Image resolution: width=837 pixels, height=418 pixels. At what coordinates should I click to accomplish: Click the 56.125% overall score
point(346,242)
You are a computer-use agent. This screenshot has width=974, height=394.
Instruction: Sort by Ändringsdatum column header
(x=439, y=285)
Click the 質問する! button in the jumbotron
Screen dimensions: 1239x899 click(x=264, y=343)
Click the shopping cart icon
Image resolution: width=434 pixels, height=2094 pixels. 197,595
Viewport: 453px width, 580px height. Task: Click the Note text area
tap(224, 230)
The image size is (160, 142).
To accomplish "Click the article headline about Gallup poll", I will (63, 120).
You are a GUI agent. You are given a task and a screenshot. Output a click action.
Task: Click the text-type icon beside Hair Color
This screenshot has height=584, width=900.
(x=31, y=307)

· · ·

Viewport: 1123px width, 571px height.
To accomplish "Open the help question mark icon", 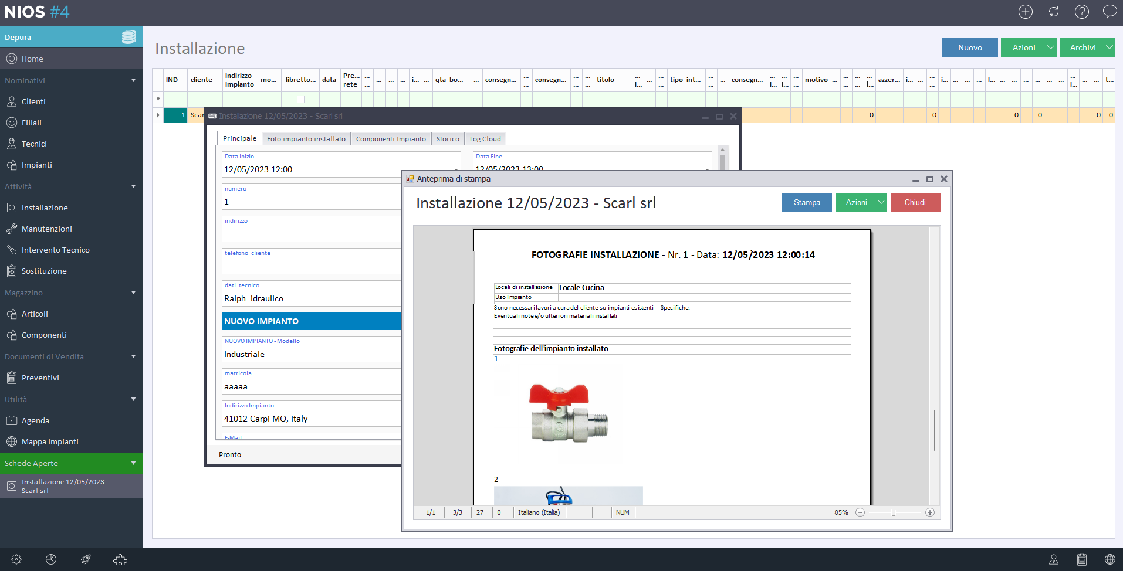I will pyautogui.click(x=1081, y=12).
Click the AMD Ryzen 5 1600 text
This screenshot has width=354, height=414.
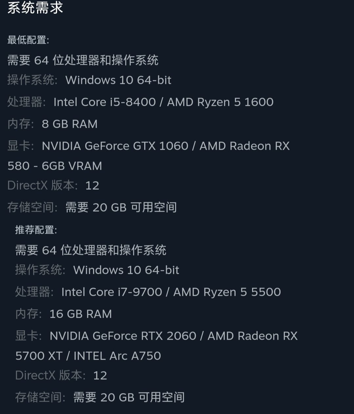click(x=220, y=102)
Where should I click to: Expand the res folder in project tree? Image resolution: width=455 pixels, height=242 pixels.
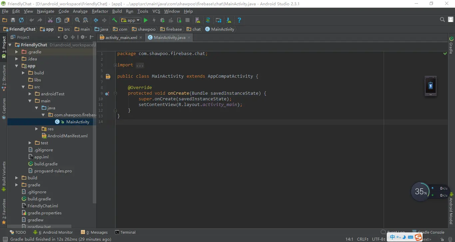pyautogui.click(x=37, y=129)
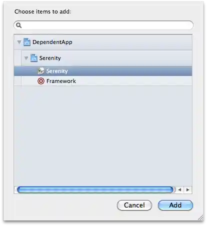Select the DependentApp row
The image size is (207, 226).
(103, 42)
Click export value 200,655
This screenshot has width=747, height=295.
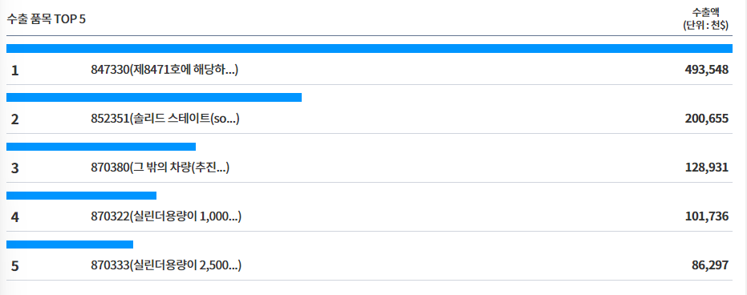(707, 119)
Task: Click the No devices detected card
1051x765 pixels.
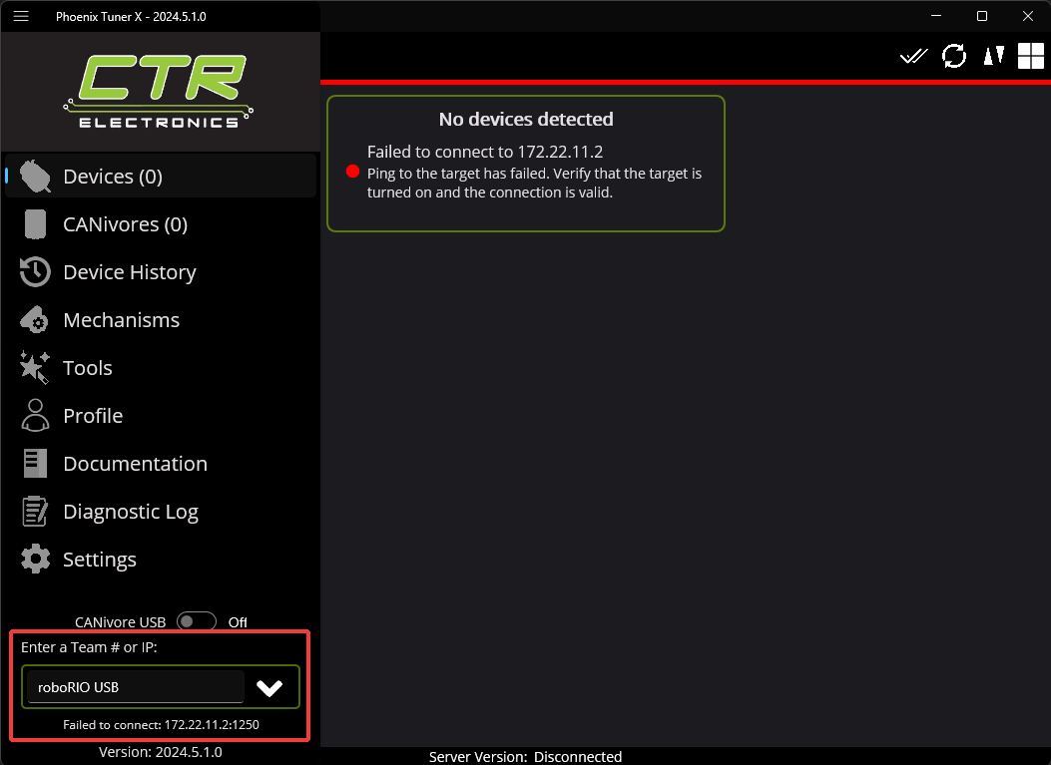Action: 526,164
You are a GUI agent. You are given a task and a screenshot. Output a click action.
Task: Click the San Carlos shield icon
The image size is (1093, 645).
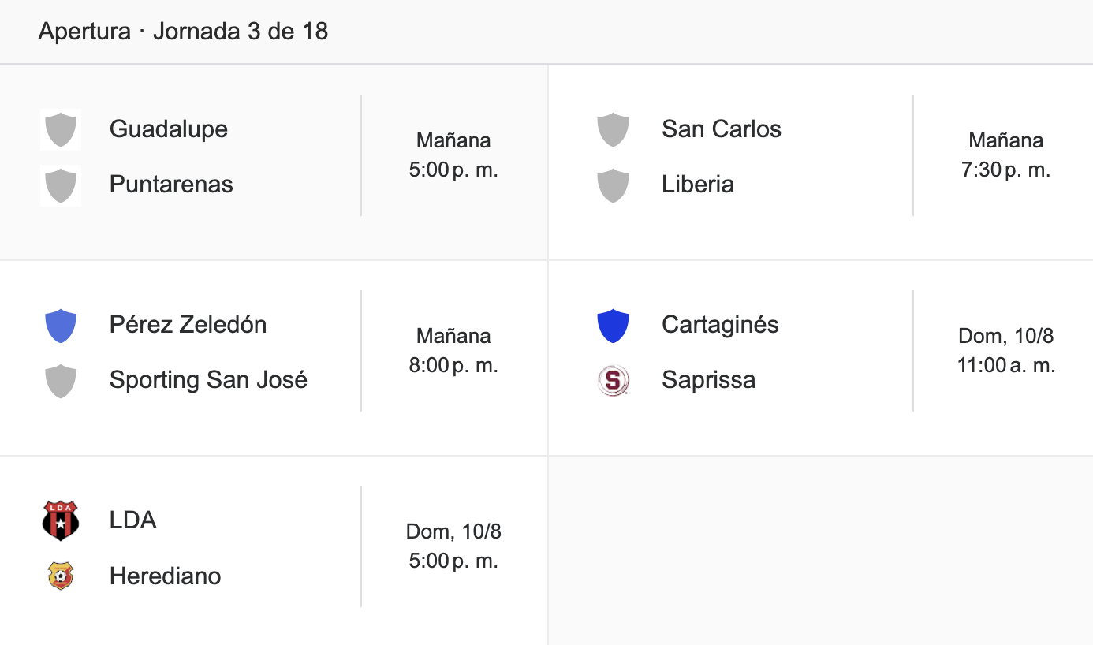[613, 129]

· · ·

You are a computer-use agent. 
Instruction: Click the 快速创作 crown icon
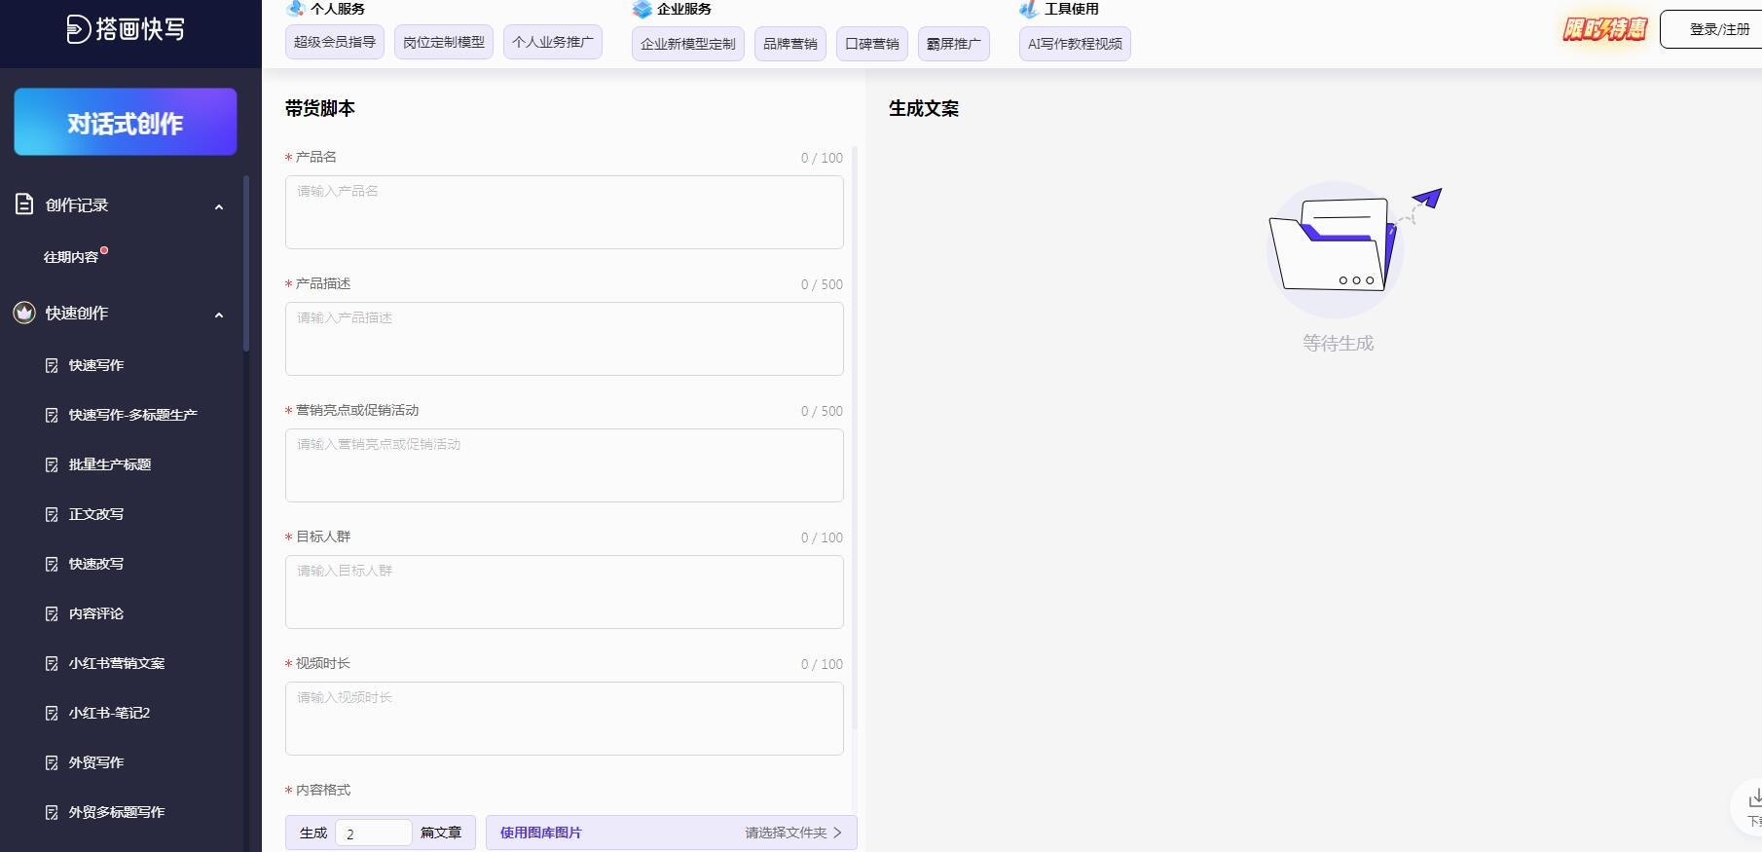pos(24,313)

· · ·

Aim of the exercise: Gather all lines of the records that include the word "agent".

Response to the exercise:
You are a computer-use agent. This screenshot has width=974, height=394.
You are a GUI agent. You are given a task and a screenshot. Output a click action.
You are a GUI agent. You are given a task and a screenshot. Output a click action.
You are a computer-use agent. 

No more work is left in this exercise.